We’re so grateful to Belli’s Chicago in Pilsen for hosting our project in their wonderful juicebar and market. We took advantage of the cloudy day to bring you a few photos (posted below) from this morning’s installation. Ruby Figueroa’s piece, Cancer Baby Girl, will be up for the next three weeks right on 18th and Allport.
It’s a new month and that means a new installation! We are grateful that Belli’s Juicebar is partnering with us to share Ruby Figueroa’s writing with her own neighborhood, Pilsen.
Beginning this Saturday, March 5th, you’ll be able to read Ruby’s Cancer Baby Girl while you sip on delicious small batch juices (of course we’ve tried them – what sort of editors would install poetry in a juicebar without checking first?)
Our first installation went as smoothly as we could have hoped, and we even managed to snap a few photos of the process. We devised a portable frame for the LED display so we could take advantage of the storefront’s elevated window and avoid mounting anything in the ceiling. Our friends at Knee Deep Vintage were very accommodating, and the whole process took less than two hours.
Almost all of that time was programming Kanga’s piece, Aubrey Graham, into the display. We did this with a remote control, one letter at a time! Though slow, the process is fitting for Literature Emitting Diodes. The project investigates the impact of constraints on literature, for writers, readers, and publishers alike. Just as the writers are limited to 500 words, and the readers are constrained to the scrolling speed of the display, so are we publishers held to the limitations of the process.
Part of our fascination with limitations in art and literature is with their relative nature. Surely a remote controller is slower than a computer keyboard, but what about other methods still used by small presses? The slow pace and disorienting experience of only seeing a few characters at a time reminded us of setting metal type for letterpress printing. With so many contrasts between these two publishing media, their common ground as a generative constraint is one of the reasons we are so excited to see this project progress!
We are thrilled to share some documentation of our inaugural publication, Aubrey Graham by Surabhi Kanga.
We first photographed our LED display as soon as the text was programmed. Knee Deep Vintage was still bustling with Friday afternoon shoppers and Literature Emitting Diodes was just one among many elements in the storefront.

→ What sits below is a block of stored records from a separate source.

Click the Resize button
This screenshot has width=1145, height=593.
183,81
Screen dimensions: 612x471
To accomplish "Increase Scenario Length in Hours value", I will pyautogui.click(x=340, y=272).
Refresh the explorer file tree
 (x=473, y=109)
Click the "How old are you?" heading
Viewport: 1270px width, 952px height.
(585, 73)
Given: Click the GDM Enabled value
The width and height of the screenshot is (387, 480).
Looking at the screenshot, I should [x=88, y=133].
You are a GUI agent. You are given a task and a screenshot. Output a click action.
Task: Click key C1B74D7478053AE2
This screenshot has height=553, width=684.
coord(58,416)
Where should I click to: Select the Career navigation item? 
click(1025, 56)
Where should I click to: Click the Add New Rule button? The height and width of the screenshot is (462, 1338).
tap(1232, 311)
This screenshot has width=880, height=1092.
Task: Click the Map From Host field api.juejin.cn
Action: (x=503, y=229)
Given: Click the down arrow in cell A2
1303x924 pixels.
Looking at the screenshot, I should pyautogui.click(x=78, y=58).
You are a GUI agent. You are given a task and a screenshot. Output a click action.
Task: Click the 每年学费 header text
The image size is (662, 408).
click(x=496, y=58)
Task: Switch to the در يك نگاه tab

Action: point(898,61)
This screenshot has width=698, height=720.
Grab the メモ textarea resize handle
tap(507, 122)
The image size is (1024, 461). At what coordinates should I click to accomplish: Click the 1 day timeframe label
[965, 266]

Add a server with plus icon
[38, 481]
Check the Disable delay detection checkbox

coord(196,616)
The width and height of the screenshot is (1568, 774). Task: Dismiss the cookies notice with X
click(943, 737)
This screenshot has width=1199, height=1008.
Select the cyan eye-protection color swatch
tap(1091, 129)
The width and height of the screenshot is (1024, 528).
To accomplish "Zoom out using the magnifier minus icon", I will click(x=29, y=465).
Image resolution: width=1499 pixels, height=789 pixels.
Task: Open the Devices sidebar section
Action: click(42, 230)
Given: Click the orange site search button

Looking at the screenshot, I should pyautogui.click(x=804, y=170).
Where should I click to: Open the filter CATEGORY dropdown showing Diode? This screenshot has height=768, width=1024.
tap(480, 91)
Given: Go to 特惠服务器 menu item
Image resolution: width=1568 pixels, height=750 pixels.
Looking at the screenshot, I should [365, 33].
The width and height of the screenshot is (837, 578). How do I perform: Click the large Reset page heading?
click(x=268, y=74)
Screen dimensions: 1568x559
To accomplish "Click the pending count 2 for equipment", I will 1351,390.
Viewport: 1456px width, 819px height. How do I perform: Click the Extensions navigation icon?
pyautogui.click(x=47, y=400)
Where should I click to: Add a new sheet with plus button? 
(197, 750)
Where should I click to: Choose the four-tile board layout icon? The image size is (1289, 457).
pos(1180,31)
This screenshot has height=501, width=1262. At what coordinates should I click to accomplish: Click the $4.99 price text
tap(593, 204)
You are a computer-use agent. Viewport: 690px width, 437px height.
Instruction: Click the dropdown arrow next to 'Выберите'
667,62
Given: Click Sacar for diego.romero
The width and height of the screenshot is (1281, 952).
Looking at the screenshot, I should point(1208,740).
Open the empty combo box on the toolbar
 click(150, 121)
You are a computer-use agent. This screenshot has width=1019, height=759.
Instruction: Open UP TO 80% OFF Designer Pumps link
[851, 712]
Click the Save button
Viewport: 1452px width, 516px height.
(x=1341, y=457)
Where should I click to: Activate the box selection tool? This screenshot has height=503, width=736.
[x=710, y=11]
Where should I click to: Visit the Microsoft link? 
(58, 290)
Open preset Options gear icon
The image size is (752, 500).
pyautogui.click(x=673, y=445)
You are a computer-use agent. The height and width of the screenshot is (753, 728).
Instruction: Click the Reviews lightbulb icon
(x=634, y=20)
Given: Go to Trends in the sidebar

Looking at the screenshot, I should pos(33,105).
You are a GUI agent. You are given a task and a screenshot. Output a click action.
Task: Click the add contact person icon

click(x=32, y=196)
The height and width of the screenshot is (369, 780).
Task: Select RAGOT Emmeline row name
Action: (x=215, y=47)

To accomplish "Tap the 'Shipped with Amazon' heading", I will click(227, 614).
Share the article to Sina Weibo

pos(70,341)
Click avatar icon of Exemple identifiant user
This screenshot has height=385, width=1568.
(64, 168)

Competing and collaborating with graffiti, posters, reflections and more, LED calls attention to the rich layers of language that inhabit the urban environment.
At dusk, the context changes. The LEDs glow brighter and the writing reads differently though, of course, the text has not changed. The writing scrolls on by, as it will do thousands of times before the end of July, unaware of the constant changes around it. Every reader will have a different experience, as we do each time we return to photograph the installation.
We hope our readers find this as exciting as we do, and we would be happy to share photos and videos taken by our readers as they experience the piece in their own respective ways.